### Text zur Analyse
*****
Windkraft pur

BITBURG/PRÜM. (cus) Die Kreisverwaltung Bitburg-Prüm hat vor dem Oberverwaltungsgericht (OVG) in Koblenz einen Erfolg im Rechtsstreit um Photovoltaik-Anlagen als Zusatz an Windrädern errungen.

Das OVG setzte sich erneut mit der Frage auseinander, ob Photovoltaikanlagen im Zusammenhang mit Windkraftanlagen zulässig sind. Im Mai 2005 hatte das Gericht rund 20 Meter hohe und 15 Meter breite Photovoltaik-Modulträger als Ergänzung zu Windkraftanlagen für zulässig erklärt, da es darin eine sinnvolle Ergänzung zur Stromproduktion aus Wind sah (der TV berichtete). Eine erneute Überprüfung der technischen Zusammenhänge durch das OVG ergab laut Kreisverwaltung jedoch, dass die von dem klagenden Windkraftbetreiber Jörg Temme (Geschäftsführer der Watt AG) behaupteten betrieblichen Vorteile nicht in einem Umfang existierten, der eine Zulassung als Zusatz zu den im Außenbereich privilegierten Windkraftanlagen rechtfertigen würde. Vielmehr geht das Gericht nunmehr davon aus, dass sich die gewünschten Effekte auch durch andere technische Vorkehrungen erreichen ließen, durch die das Landschaftsbild nicht im Sinn einer industriellen Überprägung beeinträchtigt werde. Auch die Erforschung einer kombinierten Nutzung von Wind- und Sonnenenergie sei kein Grund für die Zulässigkeit der Modulträger. Das Gericht sah keinen Ansatz eines schlüssigen Forschungskonzepts, sondern lediglich eine Vielzahl unterschiedlicher Verwendungszwecke, bei denen die Rolle der Photovoltaik häufig unklar bleibe. Die Kreisverwaltung Bitburg-Prüm geht aufgrund der neuen, noch nicht rechtskräftigen Entscheidung davon aus, dass das OVG-Urteil aus dem vergangenen Jahr eine Einzelfallentscheidung bleibe. Entsprechende Vorhaben des Investors zur Wind- und Sonnennutzung an den Standorten Pützhöhe, Winterspelt und Olsdorf würden somit hinfällig. Es bleibe wie gewohnt bei Windkraft pur.
*****
### Zu erledigen
Übernimm aus dem Artikel über Photovoltaik an Windrädern wortgetreu die Passage von "BITBURG/PRÜM. (cus) Die" bis einschließlich "an Windrädern errungen.".

### Vorliegende Auflistung
*****
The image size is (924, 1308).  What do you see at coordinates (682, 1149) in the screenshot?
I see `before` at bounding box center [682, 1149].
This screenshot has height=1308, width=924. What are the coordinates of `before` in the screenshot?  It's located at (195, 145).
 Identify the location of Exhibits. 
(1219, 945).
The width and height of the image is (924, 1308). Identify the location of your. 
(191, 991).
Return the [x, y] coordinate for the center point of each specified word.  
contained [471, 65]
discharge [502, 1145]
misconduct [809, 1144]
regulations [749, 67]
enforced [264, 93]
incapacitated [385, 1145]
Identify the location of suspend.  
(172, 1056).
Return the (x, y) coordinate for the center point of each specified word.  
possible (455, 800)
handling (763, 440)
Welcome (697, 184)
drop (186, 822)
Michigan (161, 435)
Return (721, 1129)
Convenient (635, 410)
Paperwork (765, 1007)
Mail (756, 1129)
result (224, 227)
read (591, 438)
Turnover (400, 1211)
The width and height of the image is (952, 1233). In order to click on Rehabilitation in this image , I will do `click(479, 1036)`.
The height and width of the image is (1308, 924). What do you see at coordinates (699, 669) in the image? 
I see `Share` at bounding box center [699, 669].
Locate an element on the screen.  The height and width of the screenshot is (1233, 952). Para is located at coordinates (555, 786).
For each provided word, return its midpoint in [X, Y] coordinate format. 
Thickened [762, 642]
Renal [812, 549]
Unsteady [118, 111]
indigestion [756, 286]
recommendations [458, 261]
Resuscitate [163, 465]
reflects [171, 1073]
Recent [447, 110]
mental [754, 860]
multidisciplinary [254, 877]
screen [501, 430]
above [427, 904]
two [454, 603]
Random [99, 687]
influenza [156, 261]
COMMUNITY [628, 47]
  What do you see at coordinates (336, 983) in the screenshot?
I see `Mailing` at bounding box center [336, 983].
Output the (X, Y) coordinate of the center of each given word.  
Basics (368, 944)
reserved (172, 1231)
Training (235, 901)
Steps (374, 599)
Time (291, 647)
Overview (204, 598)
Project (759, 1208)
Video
*****
### Lösung
BITBURG/PRÜM. (cus) Die Kreisverwaltung Bitburg-Prüm hat vor dem Oberverwaltungsgericht (OVG) in Koblenz einen Erfolg im Rechtsstreit um Photovoltaik-Anlagen als Zusatz an Windrädern errungen.